The iWildCam 2021 Competition Dataset
Sara Beery, Arushi Agarwal, Elijah Cole, Vighnesh Birodkar
TL;DR
The paper presents the iWildCam 2021 competition dataset focused on counting the number of individuals across sequences of camera-trap images, addressed through a global, multi-modal data setup and location-based train/test splits to promote generalization. It provides three data streams (camera traps, citizen-science images, and remote-sensing features) and two foundational models (MegaDetector and DeepMAC) to support detection and segmentation within detections, along with Crowdsourced count labels and obfuscated GPS to challenge location-based strategies.
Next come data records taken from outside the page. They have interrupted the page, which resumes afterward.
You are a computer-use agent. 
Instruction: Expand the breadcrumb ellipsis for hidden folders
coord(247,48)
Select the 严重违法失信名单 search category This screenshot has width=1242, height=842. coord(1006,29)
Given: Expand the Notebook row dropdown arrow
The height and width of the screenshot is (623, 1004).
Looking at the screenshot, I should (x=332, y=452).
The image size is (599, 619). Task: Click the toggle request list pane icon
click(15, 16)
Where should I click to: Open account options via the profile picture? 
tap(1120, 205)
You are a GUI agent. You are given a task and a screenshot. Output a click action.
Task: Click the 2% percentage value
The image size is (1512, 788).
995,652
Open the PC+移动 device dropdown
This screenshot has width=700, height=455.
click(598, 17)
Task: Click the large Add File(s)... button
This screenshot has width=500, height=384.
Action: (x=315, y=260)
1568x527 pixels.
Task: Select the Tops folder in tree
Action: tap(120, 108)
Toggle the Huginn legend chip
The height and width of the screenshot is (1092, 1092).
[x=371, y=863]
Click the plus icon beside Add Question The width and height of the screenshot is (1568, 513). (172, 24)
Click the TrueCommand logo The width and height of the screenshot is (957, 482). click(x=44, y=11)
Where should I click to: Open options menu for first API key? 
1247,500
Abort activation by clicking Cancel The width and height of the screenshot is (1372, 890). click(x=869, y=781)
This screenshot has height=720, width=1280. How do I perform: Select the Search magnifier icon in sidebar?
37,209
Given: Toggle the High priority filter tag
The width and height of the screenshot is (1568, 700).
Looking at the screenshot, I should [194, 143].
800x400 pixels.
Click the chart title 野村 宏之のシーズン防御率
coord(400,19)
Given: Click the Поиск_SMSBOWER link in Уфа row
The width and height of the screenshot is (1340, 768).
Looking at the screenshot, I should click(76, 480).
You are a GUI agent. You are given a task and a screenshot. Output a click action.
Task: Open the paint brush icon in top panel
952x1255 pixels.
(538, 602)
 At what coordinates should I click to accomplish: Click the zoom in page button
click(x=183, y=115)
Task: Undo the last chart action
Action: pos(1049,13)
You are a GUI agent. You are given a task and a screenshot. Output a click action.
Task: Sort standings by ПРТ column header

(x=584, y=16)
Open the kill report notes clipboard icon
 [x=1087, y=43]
The evaluation centers on a tailored MCRMSE metric (and SCRSSE) that captures both species identification and counting errors, with several simple baselines demonstrating the counting challenges and potential upper/lower bounds. Collectively, the dataset and baselines aim to advance scalable, global abundance estimation for wildlife by leveraging multi-modal information and weak supervision. The work underscores practical implications for biodiversity monitoring and sets the stage for future extensions to detection, segmentation, and distance estimation tasks.
Abstract
Camera traps enable the automatic collection of large quantities of image data. Ecologists use camera traps to monitor animal populations all over the world. In order to estimate the abundance of a species from camera trap data, ecologists need to know not just which species were seen, but also how many individuals of each species were seen. Object detection techniques can be used to find the number of individuals in each image. However, since camera traps collect images in motion-triggered bursts, simply adding up the number of detections over all frames is likely to lead to an incorrect estimate. Overcoming these obstacles may require incorporating spatio-temporal reasoning or individual re-identification in addition to traditional species detection and classification. We have prepared a challenge where the training data and test data are from different cameras spread across the globe. The set of species seen in each camera overlap, but are not identical. The challenge is to classify species and count individual animals across sequences in the test cameras.